松美の言絵(いえ)

私は誤解されるのが好きだ。言い訳する手間が省けるから。

浮世を忘れる、鳥海山の伏流水、「元滝」。

2015-08-06 18:23:35 | 日記・エッセイ・コラム

 鳥海山の1合目に当たる高さにある「元滝」は、滝と言っても沢水が集まって流れ落ちる滝ではない。正真正銘、鳥海山に降った雨水が地面に沁み込んで、そこから湧き出す泉なのだ。雨が少なかったにもかかわらず、そんなことを感じさせない豊富な量の伏流水だ。

 普通、手前の広い駐車場に車を置いて、700mの散歩道を行く。杉林の中に渓流が現れ、眺めながら進むと滝に出る。私たちは、昼飯の場所で会う約束をした関係上、時間を節約して奥まで車を進め、5台ほどしか置けない杉林の間に突っこむ。そこはかつて蜂の住処で、着くなり車に体当たりされて、しばらく外に出られなかった。その覚悟で止めると、意外に静かだった。

 少し進むと、清廉な水が流れるトヨが3本ほど現れる。その冷たい水を飲み、首筋に掛けて涼をとる。林の中に分かれ道があって、右が近道で厳しく、左が楽な回り道とある。迷わず近道を選ぶ。すると滝を目の前にして、切り株を積み重ねたような急な階段が現れた。

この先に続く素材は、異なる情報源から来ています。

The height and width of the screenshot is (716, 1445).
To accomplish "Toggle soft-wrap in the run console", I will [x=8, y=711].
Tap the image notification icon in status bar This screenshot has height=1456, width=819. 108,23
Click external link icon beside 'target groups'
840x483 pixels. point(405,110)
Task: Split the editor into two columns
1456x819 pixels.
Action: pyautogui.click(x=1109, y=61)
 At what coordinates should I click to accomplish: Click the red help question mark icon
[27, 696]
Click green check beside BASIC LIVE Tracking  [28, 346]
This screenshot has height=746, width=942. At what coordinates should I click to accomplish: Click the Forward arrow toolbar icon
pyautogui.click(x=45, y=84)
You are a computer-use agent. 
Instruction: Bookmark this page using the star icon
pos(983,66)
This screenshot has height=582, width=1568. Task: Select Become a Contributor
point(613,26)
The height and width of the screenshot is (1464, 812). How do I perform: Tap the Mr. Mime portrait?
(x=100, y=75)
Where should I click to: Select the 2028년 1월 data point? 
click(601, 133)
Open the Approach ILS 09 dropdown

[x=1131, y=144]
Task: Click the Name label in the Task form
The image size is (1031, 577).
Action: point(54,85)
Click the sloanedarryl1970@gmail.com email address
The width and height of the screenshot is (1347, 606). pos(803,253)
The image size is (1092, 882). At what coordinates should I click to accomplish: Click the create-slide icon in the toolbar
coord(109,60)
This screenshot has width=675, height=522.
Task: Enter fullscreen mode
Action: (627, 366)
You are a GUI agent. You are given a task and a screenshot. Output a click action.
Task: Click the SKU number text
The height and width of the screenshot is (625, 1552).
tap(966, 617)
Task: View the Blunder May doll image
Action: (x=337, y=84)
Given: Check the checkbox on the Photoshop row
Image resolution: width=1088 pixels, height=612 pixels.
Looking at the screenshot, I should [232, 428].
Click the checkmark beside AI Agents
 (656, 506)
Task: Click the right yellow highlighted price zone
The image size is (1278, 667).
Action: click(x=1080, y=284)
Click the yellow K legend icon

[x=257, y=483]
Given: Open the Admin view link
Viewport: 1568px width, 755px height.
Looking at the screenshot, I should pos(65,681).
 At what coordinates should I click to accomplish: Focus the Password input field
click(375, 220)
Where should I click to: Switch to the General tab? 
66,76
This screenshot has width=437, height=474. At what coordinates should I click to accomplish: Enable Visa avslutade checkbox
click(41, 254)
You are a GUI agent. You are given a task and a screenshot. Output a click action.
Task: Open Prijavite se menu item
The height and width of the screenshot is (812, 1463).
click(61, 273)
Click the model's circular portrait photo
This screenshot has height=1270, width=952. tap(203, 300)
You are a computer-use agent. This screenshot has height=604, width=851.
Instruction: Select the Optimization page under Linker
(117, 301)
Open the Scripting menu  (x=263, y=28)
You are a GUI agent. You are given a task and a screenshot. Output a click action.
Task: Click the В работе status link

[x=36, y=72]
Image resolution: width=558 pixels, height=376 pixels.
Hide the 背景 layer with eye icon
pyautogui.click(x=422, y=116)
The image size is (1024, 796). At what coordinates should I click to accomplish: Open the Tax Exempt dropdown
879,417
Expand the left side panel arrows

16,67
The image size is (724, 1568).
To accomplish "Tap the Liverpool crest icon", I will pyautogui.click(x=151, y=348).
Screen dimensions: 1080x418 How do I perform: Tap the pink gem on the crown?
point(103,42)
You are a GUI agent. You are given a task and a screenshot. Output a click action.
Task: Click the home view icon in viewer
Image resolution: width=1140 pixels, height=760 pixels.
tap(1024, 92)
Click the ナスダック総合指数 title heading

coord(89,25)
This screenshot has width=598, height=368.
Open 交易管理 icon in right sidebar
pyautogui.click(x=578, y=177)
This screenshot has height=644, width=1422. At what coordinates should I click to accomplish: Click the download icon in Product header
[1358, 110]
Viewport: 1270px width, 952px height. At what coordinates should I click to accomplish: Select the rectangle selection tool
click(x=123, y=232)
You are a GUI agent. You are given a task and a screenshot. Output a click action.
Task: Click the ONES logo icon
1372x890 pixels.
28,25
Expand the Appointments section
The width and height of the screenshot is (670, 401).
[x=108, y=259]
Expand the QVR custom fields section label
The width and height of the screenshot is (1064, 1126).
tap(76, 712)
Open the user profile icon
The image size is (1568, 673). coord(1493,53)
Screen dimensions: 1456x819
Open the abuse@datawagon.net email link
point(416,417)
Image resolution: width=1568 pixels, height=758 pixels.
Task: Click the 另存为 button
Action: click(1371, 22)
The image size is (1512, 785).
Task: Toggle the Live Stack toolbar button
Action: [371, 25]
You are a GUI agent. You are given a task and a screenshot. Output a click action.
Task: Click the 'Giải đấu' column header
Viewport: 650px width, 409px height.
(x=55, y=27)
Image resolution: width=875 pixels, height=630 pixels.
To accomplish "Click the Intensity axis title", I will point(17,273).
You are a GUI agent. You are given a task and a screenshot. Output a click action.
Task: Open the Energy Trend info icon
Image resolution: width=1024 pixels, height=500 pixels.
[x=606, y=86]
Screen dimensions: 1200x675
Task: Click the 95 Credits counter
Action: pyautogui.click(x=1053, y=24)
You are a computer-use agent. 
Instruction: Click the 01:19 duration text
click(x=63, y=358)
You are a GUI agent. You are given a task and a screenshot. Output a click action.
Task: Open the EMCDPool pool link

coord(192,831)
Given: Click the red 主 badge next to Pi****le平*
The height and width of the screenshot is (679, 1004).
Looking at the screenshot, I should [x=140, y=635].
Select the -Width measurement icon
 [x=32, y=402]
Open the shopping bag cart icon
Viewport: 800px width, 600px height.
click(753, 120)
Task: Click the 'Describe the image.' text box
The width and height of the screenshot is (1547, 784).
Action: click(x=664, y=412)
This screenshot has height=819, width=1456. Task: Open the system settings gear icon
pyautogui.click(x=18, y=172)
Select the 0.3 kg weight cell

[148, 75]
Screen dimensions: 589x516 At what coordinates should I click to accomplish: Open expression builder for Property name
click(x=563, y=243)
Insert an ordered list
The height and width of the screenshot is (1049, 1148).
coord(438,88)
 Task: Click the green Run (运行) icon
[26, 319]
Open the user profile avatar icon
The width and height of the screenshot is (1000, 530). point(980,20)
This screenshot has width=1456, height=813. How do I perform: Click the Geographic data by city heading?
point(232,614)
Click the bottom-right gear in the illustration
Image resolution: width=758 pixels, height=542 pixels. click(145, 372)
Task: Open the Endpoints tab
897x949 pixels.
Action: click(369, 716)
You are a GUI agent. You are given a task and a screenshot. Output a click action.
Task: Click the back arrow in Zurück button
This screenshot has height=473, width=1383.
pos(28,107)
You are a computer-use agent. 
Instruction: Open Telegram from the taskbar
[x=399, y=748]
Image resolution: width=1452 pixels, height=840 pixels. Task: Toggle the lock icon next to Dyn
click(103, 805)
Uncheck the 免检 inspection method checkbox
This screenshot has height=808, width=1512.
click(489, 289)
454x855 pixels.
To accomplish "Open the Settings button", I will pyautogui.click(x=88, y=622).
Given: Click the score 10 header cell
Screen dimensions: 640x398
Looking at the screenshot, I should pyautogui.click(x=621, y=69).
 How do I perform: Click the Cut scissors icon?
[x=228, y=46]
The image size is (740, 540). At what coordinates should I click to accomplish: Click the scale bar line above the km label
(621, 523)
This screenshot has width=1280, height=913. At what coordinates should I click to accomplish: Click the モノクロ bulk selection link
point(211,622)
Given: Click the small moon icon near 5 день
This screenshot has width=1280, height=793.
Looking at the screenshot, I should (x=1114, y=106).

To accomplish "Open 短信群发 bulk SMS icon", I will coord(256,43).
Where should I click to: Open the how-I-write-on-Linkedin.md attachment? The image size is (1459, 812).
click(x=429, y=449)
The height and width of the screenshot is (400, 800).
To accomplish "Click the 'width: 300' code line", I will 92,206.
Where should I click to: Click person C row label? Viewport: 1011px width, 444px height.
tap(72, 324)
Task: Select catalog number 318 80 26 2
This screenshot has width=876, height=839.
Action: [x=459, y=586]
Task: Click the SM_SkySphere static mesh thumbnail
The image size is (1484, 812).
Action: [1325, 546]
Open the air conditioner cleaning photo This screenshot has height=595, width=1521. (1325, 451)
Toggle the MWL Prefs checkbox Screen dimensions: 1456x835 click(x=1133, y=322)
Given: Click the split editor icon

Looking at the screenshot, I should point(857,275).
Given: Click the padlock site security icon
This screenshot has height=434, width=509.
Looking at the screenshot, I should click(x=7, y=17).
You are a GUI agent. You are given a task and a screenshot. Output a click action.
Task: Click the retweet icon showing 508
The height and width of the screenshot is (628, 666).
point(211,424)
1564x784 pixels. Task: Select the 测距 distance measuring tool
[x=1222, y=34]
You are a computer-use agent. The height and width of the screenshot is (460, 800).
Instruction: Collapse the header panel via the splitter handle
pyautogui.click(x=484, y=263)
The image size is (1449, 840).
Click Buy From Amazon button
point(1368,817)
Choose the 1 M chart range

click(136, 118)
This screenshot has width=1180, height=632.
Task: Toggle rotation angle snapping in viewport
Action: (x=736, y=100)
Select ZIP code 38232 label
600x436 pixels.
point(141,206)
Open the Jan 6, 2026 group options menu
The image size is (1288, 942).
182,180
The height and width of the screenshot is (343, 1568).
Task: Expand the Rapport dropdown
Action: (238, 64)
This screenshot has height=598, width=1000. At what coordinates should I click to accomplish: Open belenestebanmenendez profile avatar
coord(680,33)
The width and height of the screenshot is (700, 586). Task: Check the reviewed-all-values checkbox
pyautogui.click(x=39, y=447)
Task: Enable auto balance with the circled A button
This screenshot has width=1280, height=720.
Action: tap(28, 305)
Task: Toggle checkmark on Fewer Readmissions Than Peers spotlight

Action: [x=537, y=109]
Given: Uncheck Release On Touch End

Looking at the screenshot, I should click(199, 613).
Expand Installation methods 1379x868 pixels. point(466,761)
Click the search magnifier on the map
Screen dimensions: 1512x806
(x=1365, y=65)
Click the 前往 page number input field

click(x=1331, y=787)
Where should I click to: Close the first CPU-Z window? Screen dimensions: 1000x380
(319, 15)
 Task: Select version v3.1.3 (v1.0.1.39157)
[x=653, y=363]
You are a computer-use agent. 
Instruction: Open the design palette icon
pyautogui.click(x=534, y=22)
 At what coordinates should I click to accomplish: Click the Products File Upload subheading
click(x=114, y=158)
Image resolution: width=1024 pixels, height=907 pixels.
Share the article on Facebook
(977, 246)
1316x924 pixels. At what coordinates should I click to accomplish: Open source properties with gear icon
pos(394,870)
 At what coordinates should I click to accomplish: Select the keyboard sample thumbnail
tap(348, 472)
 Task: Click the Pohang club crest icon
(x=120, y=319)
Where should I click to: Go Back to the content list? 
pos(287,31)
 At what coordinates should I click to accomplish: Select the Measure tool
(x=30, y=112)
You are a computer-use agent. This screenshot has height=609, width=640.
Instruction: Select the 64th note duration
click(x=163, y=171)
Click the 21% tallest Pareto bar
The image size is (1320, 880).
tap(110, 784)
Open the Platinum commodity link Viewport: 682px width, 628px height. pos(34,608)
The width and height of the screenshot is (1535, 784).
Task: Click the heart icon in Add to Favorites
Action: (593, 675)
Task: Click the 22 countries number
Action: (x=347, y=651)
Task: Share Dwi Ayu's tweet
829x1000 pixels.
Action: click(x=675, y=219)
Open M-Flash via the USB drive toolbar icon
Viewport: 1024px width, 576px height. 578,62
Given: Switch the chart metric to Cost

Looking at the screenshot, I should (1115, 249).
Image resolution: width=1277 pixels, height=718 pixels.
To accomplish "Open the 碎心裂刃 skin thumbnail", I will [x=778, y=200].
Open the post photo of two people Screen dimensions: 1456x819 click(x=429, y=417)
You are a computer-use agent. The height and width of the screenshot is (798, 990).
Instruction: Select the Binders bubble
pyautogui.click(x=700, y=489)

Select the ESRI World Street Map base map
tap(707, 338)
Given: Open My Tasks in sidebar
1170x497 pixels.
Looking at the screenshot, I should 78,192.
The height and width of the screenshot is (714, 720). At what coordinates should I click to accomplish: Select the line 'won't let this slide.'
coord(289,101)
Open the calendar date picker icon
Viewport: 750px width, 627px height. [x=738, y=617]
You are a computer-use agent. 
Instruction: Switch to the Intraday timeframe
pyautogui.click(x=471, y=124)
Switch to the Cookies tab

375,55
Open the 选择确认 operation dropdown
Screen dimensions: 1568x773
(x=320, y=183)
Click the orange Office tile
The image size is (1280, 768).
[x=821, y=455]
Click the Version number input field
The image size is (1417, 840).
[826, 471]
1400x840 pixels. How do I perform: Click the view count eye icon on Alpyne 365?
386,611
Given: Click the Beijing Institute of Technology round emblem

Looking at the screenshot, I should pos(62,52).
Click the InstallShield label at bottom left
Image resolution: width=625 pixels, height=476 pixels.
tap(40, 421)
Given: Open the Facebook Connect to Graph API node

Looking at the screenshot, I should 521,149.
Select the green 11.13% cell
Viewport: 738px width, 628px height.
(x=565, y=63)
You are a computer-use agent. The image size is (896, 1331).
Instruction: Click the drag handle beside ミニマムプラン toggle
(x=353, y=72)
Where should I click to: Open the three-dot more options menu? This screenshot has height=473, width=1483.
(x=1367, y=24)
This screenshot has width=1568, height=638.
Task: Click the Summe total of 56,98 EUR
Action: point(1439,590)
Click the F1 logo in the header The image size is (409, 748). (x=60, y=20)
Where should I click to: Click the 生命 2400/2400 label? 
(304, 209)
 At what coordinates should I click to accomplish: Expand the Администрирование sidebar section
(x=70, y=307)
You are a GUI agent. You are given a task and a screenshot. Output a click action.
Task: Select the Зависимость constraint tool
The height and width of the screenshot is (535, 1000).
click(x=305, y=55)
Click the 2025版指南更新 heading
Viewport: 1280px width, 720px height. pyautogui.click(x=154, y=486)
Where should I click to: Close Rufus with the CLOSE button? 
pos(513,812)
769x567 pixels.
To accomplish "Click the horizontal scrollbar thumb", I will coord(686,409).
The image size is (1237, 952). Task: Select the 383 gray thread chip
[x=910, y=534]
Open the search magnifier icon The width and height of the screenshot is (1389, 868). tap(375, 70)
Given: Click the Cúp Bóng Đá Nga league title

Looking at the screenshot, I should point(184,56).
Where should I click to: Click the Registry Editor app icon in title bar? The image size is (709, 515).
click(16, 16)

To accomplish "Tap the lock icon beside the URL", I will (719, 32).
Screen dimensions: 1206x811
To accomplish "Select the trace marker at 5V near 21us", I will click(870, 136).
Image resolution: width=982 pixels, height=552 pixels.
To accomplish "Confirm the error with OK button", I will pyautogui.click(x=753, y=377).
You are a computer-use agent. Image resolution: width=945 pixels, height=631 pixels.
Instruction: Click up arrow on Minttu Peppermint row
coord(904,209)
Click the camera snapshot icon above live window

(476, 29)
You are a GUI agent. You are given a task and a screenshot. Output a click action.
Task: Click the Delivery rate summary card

 だんだんと涼しくなった割に、元滝にいると、その涼しさが当たり前になる。

 帰り道は楽な方を選び、迂回する。そしたら知らぬ間に渓流沿いの長い道を歩いていた。

 間違えたことに気が付き引き返す。結局相当歩いた。杉林の中にもかかわらず、滝周辺の涼しさが恋しい。

 あそこに居た時は、下界との温度差なんか気にも留めなかった。外が暑いことも忘れていた。